With emerging and developing economies expected to issue digital fiat in the next year, coupled with new stablecoins traded on blockchain infrastructures, could central banks face real competition from private companies? Will regulators respond by creating territorial rules against digital currency?
The U.S. Dollar or the Pound or the Euro could face competition, perhaps, from a digital Yuan or Libra.
Mastercard does have skin in the game. Mastercard is used as a service in more than 30,000 banks worldwide and with 60 Million merchants. It is virtually ubiquitous. But blockchain-powered services could represent future competition. Did Mastercard exit the Libra project, perhaps, to preserve its current revenue stream?
It does seem plausible that Bitcoin and other cryptocurrencies could create a financial system stability threat to mainstream markets. But the token marketplace would have to grow much larger before an impact would be felt.
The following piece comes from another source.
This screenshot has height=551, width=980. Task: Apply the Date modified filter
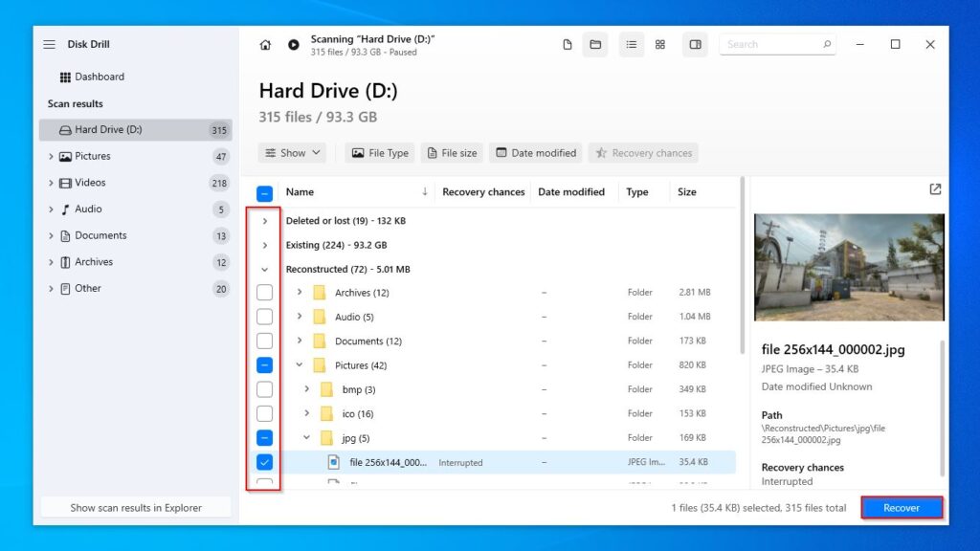click(x=535, y=152)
Currently, the market capitalization for all exchange-traded cryptocurrencies is just under $260 Billion; a significant number, but not as large as the U.S. equity market or the trillions traded in the FX market. To introduce a global economic impact, stablecoins would need to be much larger.
From a recent World Economic Forum statement about digital currency: “While cases like Cambodia, Uruguay, Eastern Caribbean Central Bank and the People’s Bank of China show that some countries are accelerating, many others are still researching and have not decided whether or how to issue.” Could smaller economies shift the balance of power by introducing a coin variable? And if the digital currency market becomes more widely traded, could central banks and regulators prevent competition through regulation?
Central banks, hearing the Libra rallying cry, have been accelerating their experiments with payment services and national digital currencies. But many large economies, like the U.S. and the U.K., have no plans to issue digital fiat. Emerging and developing nations, in comparison, have been pushing new central bank digital initiatives.
Both Thailand (Project Inthanon) and Cambodia (Project Bakong) have made progress with digital issuance. Cambodia plans to issue digital coin by early 2020.
While Inthanon and Bakong are small relative to the U.S. Dollar’s economy, the idea that central bank digital currency could create unintended consequences, like protectionism, is something to monitor closely.